Google's Wacky Wikigate
One of the job requirements of a high-tech company product manager is to make life harder for their public relations people. The latest and greatest example was the meeting hosted by Google and the Ann Arbor Chamber of Commerce in Michigan last Thursday.
There, Google product manager and former JotSpot product development guru Scott Johnston whetted the appetites of those in attendance by telling them the JotSpot assets are being tucked into Google Apps as something called Google Sites, an extension of Page Creator.
Johnston also told everyone that, yes, Google Docs, Spreadsheets and Presentations will work offline next year.
These juicy details, relayed here by Andrew Miller, comes just two weeks after Google spokespeople refused to discuss the alleged Google Wiki. Shortly after, rumors floated that the Wiki project is dead.
Apparently, and despite numerous sightings of a Google Wiki logo, the word "wiki" didn't enter Johnston's presentation about Sites, but the description about the software sounds a lot like the wiki technologies JotSpot offered as a standalone company.
I'm inclined to believe Sites will include a wiki.

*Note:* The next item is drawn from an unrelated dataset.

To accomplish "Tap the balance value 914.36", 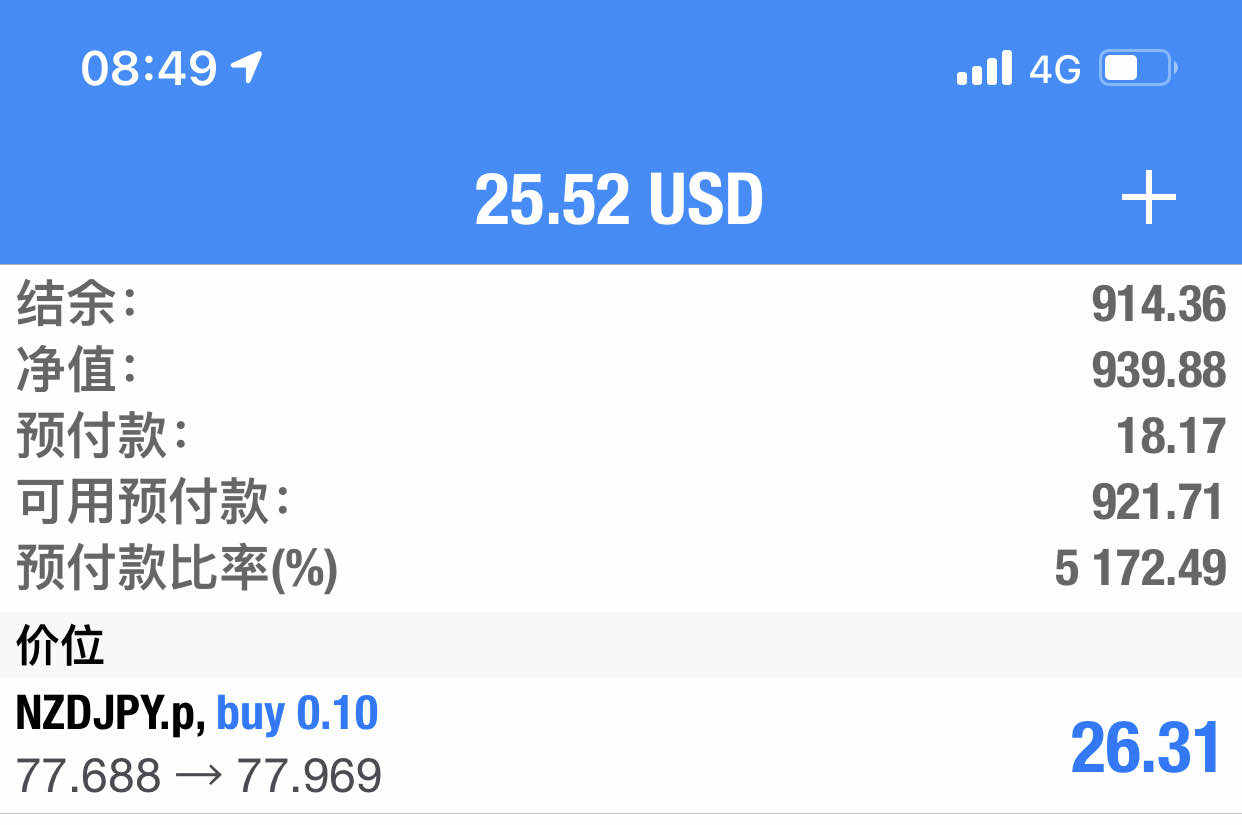I will 1158,305.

Google Wiki, as a standalone product, or as an early euphemism for what we now know as Sites, may well be defunct nomenclature. The point is, why call it Google Wiki, when Sites will apparently encompass a lot more with regard to online collaboration?
Yesterday, a Google spokesperson said that Googlers will sometimes speak without clearing it with the PR team (thank God for that!) and told me Johnston was surprised about the coverage in the blogosphere about his Sites talk.
Apparently, he gives this presentation all of the time. That must be on the other planet Earth; we've never heard so much detail about the JotSpot assets.
Miller also said people in attendance asked a lot of pointed questions, which is probably why Johnston talked it up.
The Google spokesperson added that Johnston's presentation was based on hypothetical scenarios of how Google might integrate JotSpot technologies into Google Apps, but should not be taken to mean that that is how it will look when it's released.
For good measure I asked point blank if Sites would include a wiki. The spokesperson would neither confirm nor deny the existence of a wiki for Google Apps. But she didn't need to. We kinda know what's coming at this point.